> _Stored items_
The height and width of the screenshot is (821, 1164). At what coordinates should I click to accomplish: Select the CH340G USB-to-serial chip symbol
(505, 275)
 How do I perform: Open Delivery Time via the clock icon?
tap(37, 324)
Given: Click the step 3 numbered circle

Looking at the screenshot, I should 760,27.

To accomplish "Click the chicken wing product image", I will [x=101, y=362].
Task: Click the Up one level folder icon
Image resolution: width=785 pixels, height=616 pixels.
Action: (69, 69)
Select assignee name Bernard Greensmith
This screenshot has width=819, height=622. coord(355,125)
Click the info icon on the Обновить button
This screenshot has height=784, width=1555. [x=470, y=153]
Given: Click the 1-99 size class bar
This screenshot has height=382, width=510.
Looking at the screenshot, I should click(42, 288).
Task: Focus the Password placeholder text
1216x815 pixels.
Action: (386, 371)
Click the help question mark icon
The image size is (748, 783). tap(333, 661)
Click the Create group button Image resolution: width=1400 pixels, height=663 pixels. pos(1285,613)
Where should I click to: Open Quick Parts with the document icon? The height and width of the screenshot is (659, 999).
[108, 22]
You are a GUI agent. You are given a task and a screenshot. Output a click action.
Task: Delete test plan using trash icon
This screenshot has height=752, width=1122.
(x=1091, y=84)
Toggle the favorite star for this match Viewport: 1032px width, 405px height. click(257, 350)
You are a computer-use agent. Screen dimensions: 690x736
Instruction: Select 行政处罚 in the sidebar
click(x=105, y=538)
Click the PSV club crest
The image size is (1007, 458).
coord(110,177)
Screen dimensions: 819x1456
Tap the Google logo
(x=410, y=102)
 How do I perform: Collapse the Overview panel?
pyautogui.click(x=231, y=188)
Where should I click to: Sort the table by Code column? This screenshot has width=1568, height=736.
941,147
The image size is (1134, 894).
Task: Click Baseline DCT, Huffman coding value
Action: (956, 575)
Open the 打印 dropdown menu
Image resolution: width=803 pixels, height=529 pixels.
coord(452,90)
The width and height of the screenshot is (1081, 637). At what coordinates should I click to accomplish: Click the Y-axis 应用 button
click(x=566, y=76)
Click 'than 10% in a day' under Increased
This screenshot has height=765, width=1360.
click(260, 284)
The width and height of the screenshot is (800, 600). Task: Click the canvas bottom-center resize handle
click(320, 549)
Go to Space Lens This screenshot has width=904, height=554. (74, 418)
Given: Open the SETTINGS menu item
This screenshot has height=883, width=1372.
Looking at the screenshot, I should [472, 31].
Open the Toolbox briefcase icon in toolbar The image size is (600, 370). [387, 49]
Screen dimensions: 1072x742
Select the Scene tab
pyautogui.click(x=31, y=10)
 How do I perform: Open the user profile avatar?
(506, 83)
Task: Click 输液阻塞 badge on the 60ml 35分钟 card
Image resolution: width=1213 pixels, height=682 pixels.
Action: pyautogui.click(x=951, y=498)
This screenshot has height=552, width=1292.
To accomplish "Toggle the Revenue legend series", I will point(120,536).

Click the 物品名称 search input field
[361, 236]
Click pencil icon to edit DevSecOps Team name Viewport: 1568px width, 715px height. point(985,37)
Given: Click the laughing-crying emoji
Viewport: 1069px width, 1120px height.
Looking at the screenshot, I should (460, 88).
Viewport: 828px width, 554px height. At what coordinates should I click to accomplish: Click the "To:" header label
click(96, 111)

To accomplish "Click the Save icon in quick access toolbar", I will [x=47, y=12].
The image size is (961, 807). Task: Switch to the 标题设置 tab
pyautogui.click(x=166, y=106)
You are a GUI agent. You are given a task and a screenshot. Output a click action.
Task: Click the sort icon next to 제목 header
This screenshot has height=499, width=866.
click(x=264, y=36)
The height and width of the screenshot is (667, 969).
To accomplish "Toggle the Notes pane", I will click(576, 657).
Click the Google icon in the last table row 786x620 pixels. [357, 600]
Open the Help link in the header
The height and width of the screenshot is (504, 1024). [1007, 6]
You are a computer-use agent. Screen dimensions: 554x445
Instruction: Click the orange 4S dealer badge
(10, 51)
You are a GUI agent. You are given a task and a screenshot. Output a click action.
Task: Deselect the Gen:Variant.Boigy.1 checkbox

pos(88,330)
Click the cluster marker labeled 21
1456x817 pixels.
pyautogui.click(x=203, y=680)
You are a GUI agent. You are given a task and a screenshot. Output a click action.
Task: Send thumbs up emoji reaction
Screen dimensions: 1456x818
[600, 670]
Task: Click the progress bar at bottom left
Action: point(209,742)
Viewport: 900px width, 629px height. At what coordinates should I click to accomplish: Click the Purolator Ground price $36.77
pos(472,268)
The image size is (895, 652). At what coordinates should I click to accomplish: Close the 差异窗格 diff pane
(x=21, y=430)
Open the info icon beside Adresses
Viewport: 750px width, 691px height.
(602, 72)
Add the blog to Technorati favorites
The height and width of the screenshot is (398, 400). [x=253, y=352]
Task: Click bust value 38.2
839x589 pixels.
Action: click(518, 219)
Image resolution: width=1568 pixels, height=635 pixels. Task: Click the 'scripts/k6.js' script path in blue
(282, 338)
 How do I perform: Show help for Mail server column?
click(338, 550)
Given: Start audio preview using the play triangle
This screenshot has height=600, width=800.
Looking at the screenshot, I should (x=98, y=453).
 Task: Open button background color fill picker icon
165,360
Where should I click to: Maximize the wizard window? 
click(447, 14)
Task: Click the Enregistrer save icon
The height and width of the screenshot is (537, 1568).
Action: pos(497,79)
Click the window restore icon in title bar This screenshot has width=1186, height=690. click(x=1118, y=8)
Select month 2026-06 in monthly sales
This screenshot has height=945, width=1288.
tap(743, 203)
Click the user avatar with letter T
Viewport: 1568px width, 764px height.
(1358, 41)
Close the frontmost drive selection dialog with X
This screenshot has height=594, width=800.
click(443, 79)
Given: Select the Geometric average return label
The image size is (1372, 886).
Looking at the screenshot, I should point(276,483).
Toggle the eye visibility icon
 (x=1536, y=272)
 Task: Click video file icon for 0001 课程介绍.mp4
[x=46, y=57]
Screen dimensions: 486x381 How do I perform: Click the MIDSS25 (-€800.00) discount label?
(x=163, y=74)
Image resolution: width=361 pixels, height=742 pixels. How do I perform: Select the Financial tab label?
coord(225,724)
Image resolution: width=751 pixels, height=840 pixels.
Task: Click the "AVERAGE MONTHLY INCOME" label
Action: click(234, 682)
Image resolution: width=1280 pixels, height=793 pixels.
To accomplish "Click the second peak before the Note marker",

> _WHAT THE EXERCISE ASKS_
Look for "The height and width of the screenshot is (537, 1568)." in the records. Write out its line and every later line through the end exactly, with nothing more.

> _WRITTEN RESPONSE_
The height and width of the screenshot is (537, 1568).
Action: pos(497,79)
Click the window restore icon in title bar This screenshot has width=1186, height=690. click(x=1118, y=8)
Select month 2026-06 in monthly sales
This screenshot has height=945, width=1288.
tap(743, 203)
Click the user avatar with letter T
Viewport: 1568px width, 764px height.
(1358, 41)
Close the frontmost drive selection dialog with X
This screenshot has height=594, width=800.
click(443, 79)
Given: Select the Geometric average return label
The image size is (1372, 886).
Looking at the screenshot, I should point(276,483).
Toggle the eye visibility icon
 (x=1536, y=272)
 Task: Click video file icon for 0001 课程介绍.mp4
[x=46, y=57]
Screen dimensions: 486x381 How do I perform: Click the MIDSS25 (-€800.00) discount label?
(x=163, y=74)
Image resolution: width=361 pixels, height=742 pixels. How do I perform: Select the Financial tab label?
coord(225,724)
Image resolution: width=751 pixels, height=840 pixels.
Task: Click the "AVERAGE MONTHLY INCOME" label
Action: click(234, 682)
Image resolution: width=1280 pixels, height=793 pixels.
To accomplish "Click the second peak before the Note marker",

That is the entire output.